* _Work to be completed_:
Sort through the data and copy the lines holding the word "club".

Data entries:

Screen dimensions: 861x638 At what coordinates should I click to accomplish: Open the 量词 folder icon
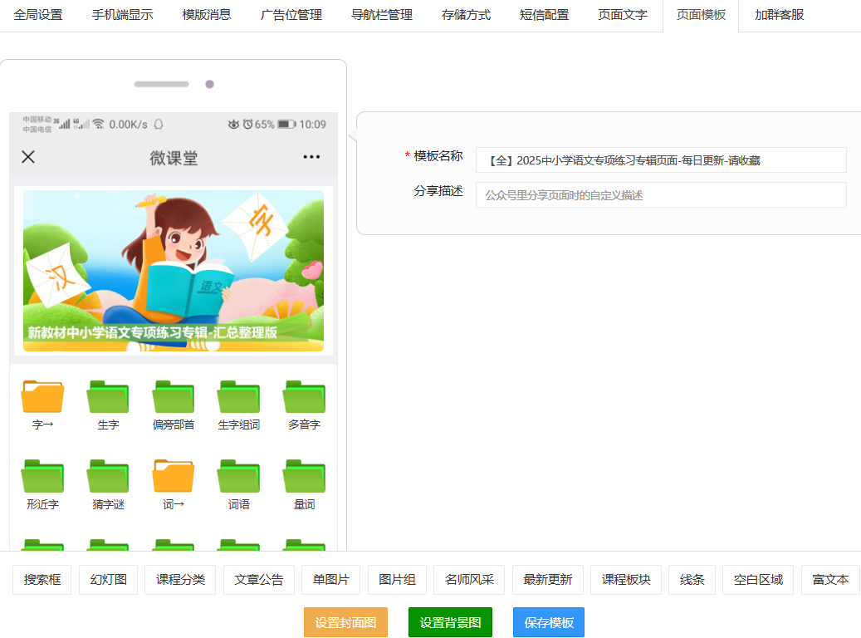tap(304, 477)

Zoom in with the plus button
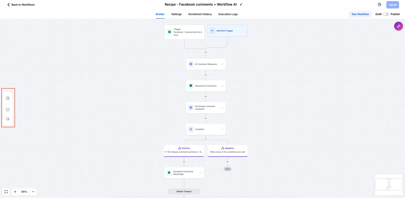pos(15,192)
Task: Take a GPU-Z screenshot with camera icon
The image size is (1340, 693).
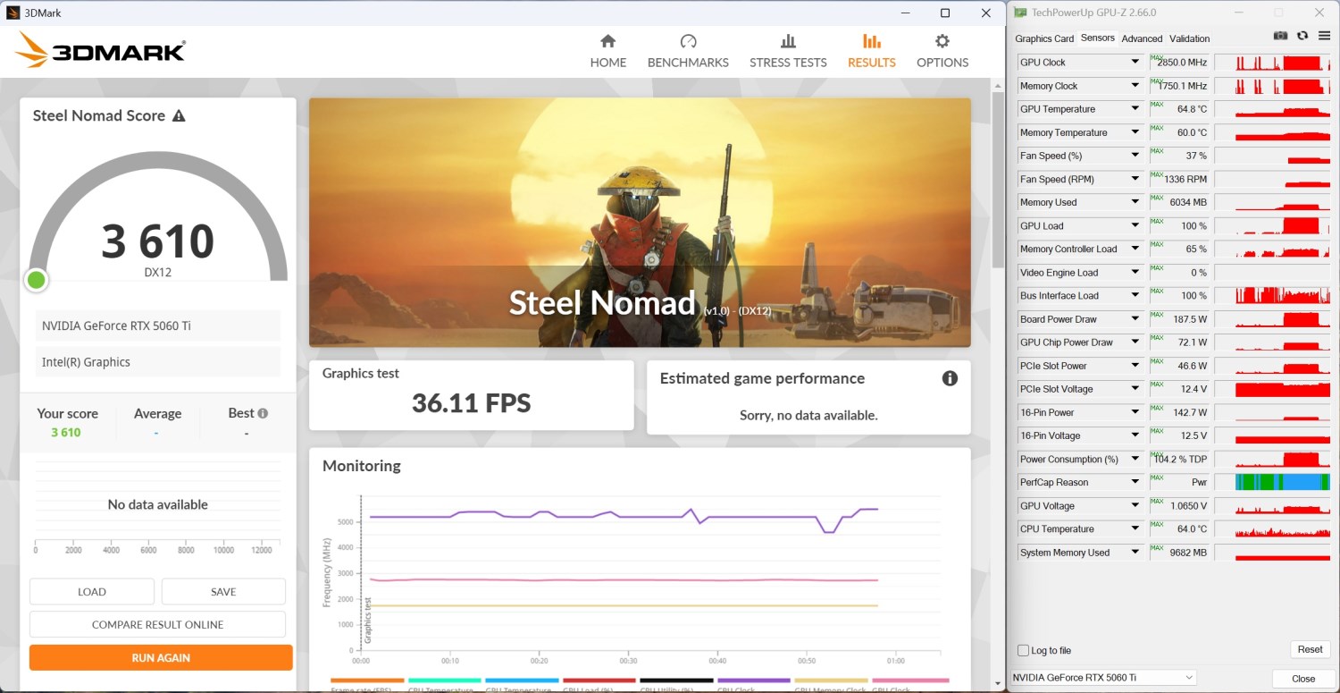Action: click(x=1280, y=36)

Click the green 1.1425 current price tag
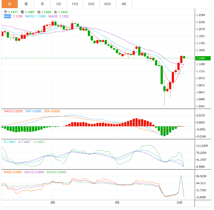(203, 58)
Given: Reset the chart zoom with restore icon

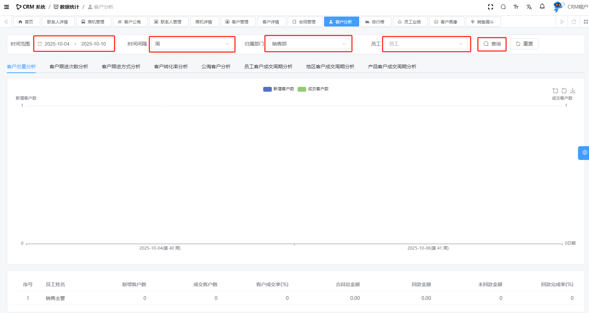Looking at the screenshot, I should point(564,91).
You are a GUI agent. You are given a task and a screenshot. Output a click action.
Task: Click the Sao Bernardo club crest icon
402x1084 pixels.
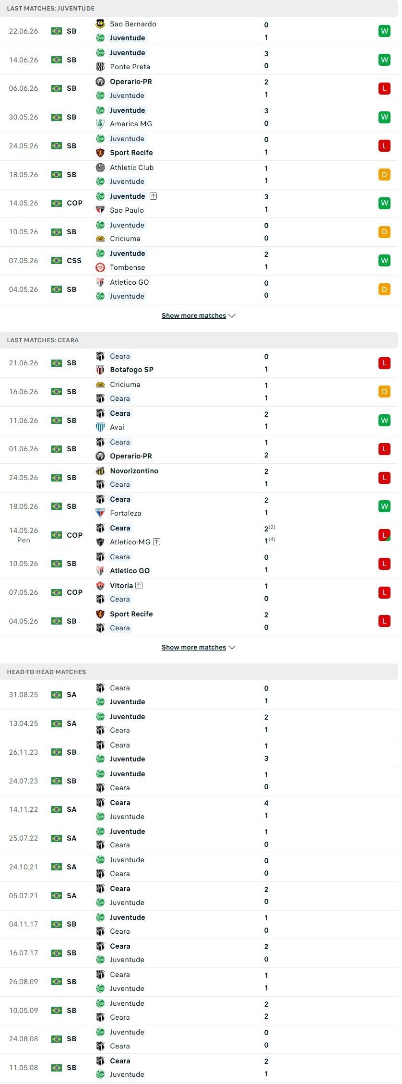(100, 24)
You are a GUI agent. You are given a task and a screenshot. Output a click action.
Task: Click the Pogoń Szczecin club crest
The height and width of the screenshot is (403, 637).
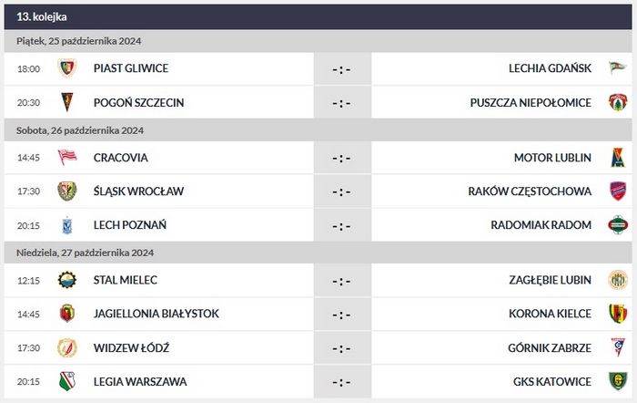[66, 102]
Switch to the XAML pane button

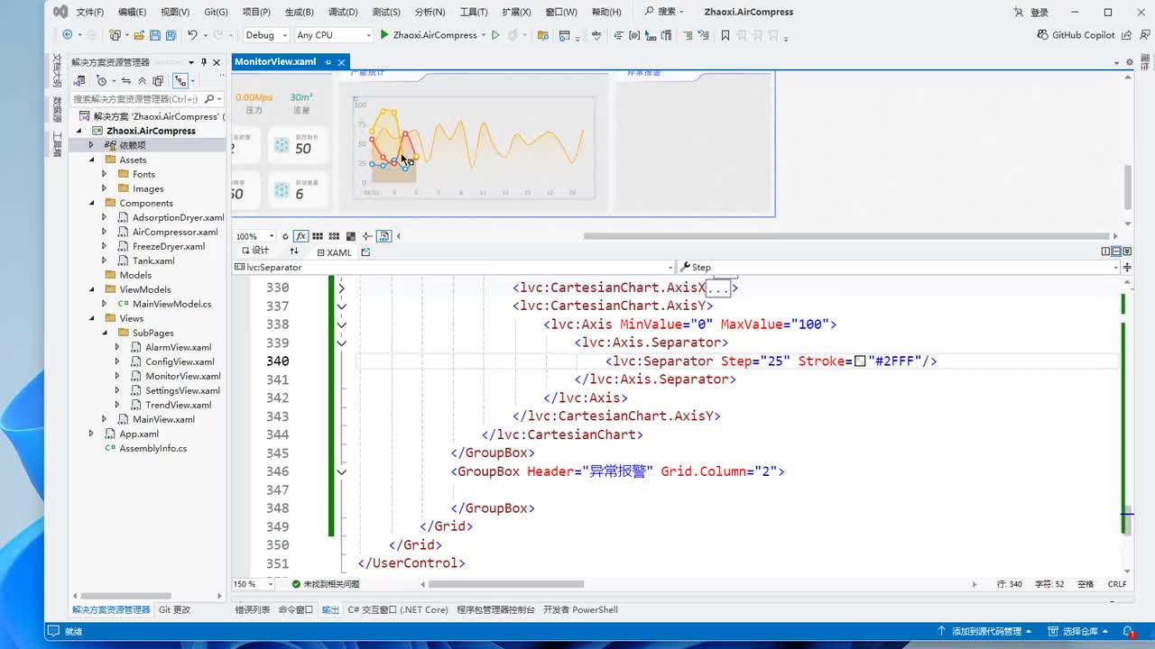[x=333, y=252]
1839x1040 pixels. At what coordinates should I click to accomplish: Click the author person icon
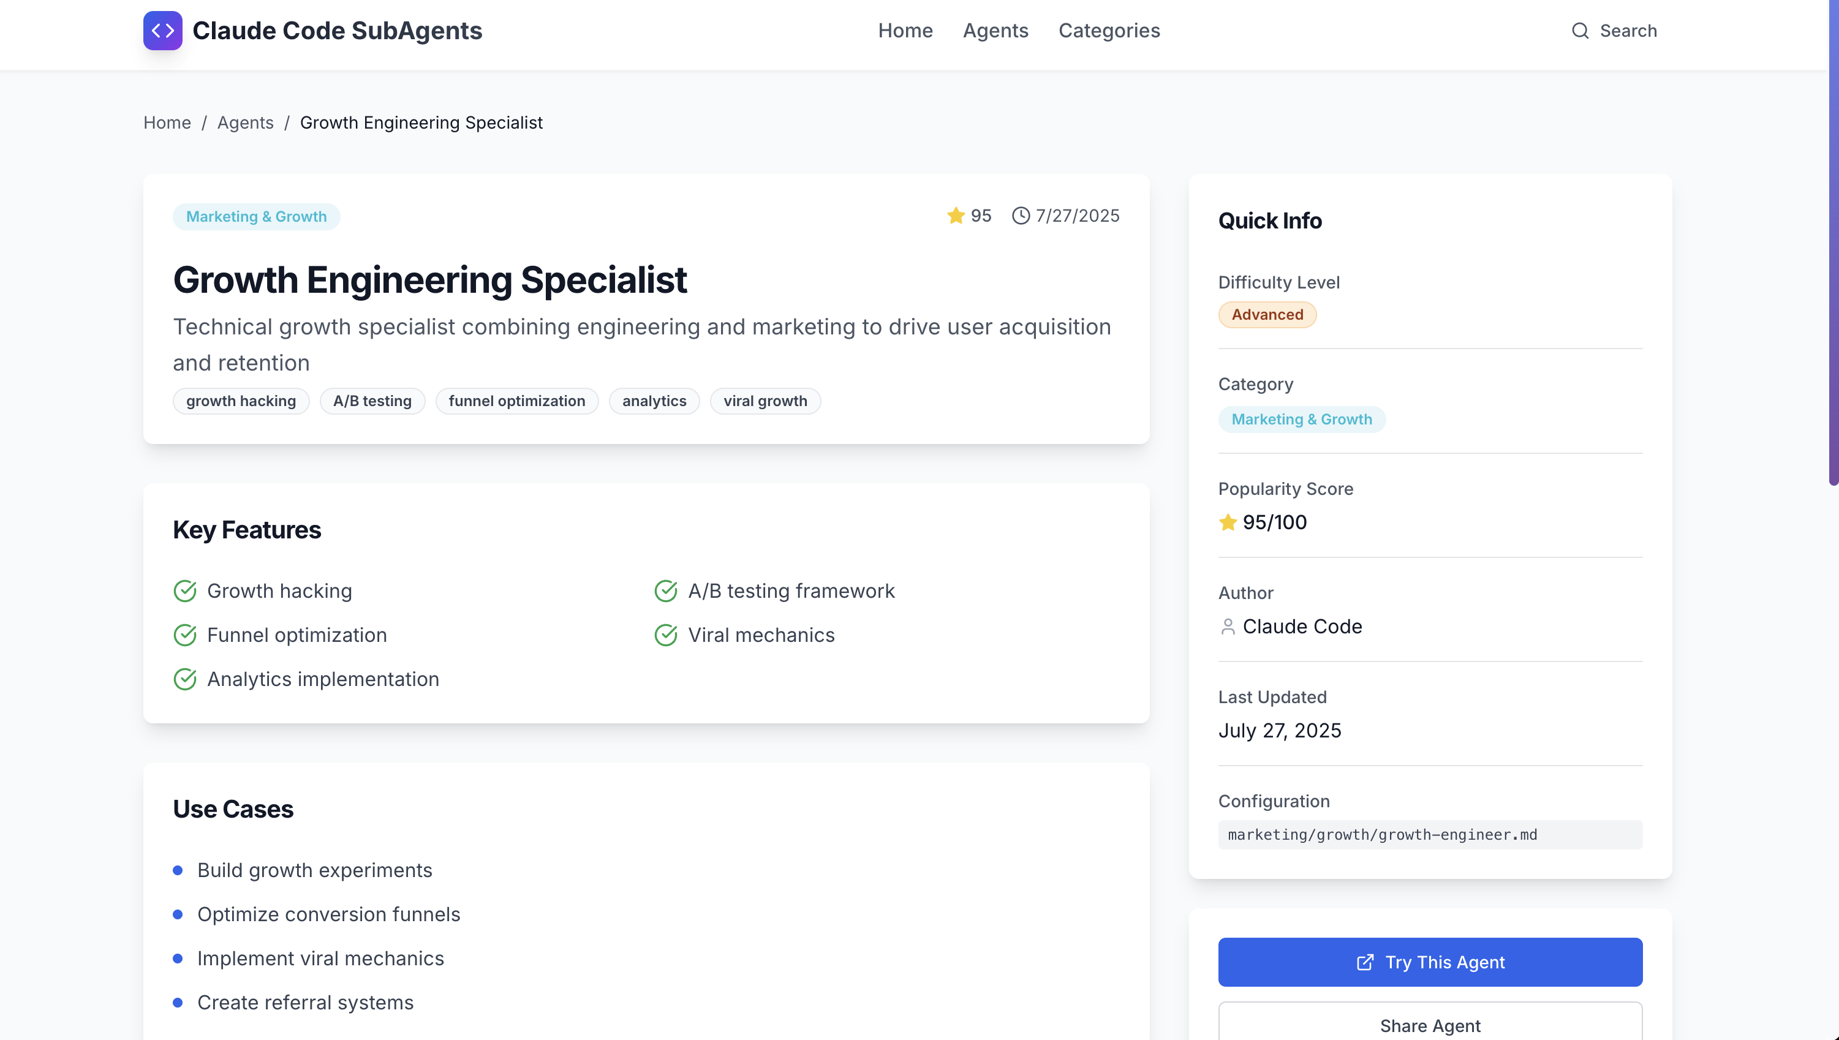(x=1228, y=626)
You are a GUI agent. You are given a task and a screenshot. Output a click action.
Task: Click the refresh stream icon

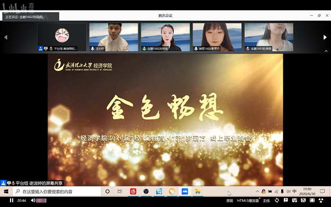click(277, 200)
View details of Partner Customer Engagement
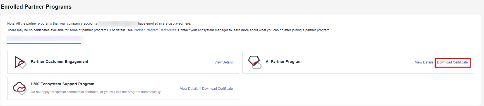Screen dimensions: 484x106 point(224,62)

* _Answer_:
Task: Click the Sao Bernardo club crest icon
Task: Click the Pogoń Szczecin club crest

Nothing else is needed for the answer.